# Who Needs ISIS When Chicago Gangsters Shoot 9 Year Olds



## WhatInThe (Nov 20, 2015)

The Paris attacks and ISIS took the spotlight from this perverted assassination. But this horrific and sick revenge killing of a 9 year old boy to send a message to the father is just as bad as an ISIS attack. In both the terrorist and gang banger's mind the ends seem to justify the means.

http://www.thedailybeast.com/articl...ter-who-gunned-down-a-chicago-9-year-old.html

And just like ISIS these domestic gang bangers seem to have no boundaries. Purposely killing innocent children-Really? I don't even think Al Capone who ruled Chicago ever killed a child to send a message as vile as he was. There seems to be no code. I don't who is worse the gang leader, the trigger man or those who stood by and did nothing.

I don't condone it but I understand if one voluntarily goes into the gangster life they must accept murder as part of 'the business'. A nine year cannot make that decision nor can other family members unassociated with gang business.

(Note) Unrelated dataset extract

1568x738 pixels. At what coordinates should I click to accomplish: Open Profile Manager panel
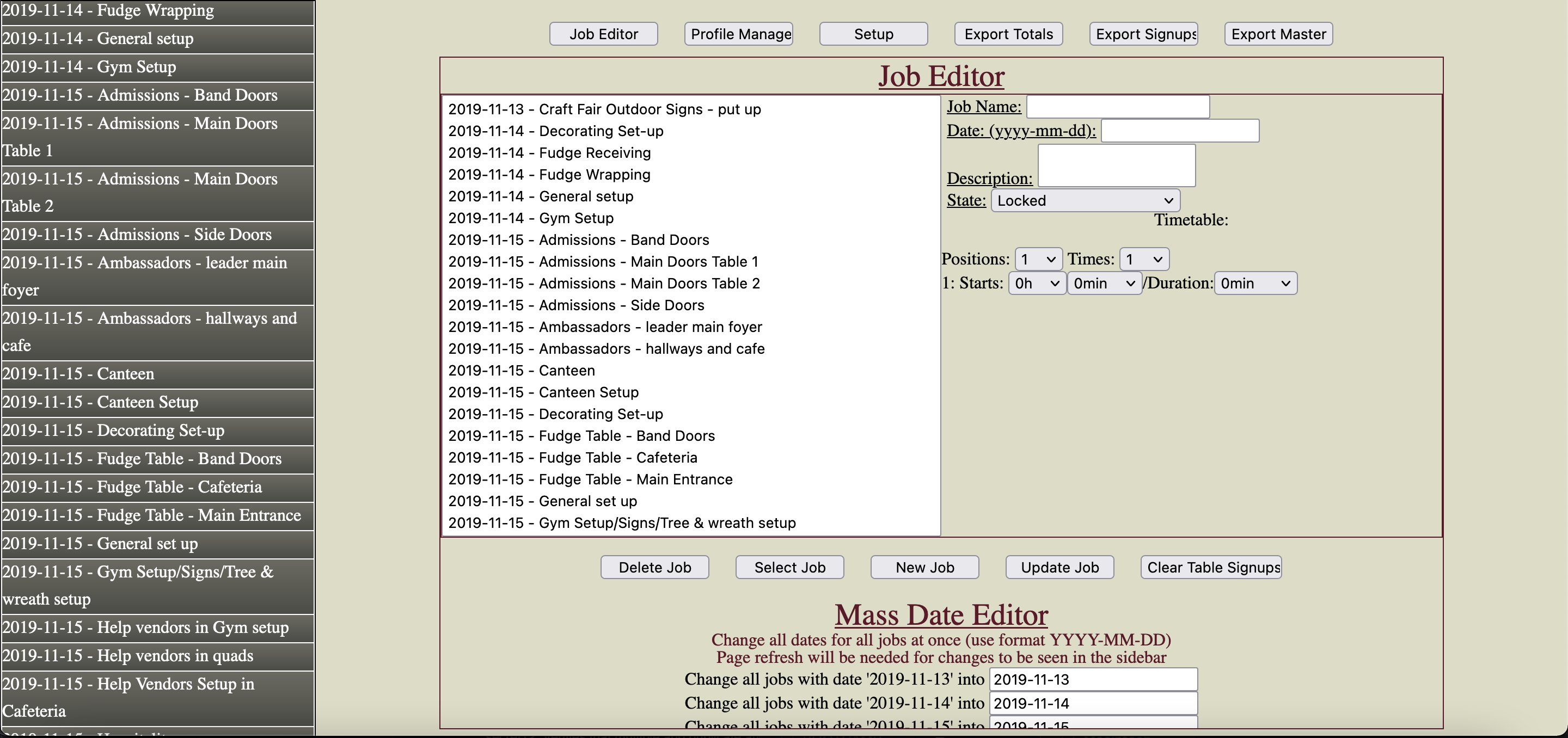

Who needs ISIS when you have perverse gang bangers in Chicago.


----------



## Don M. (Nov 21, 2015)

> Who needs ISIS when you have perverse gang bangers in Chicago.



Very True...and it's not only Chicago...but virtually Every major Urban area in the U.S.  Every year, there are Hundreds of Blacks killed, and Thousands wounded, by the members of these drug and street gangs.  The mayhem caused by these thugs exceeds anything ISIS could possibly bring to these shores.  If the media reported on this activity with as much fervor as it is doing with this recent Paris attack, there would be nothing else on TV.


----------



## QuickSilver (Nov 21, 2015)

Not to mention the sick white boys going into schools and theaters and killing scores of people with assault weapons... but who's counting.


----------



## BobF (Nov 21, 2015)

QuickSilver said:


> Not to mention the sick white boys going into schools and theaters and killing scores of people with assault weapons... but who's counting.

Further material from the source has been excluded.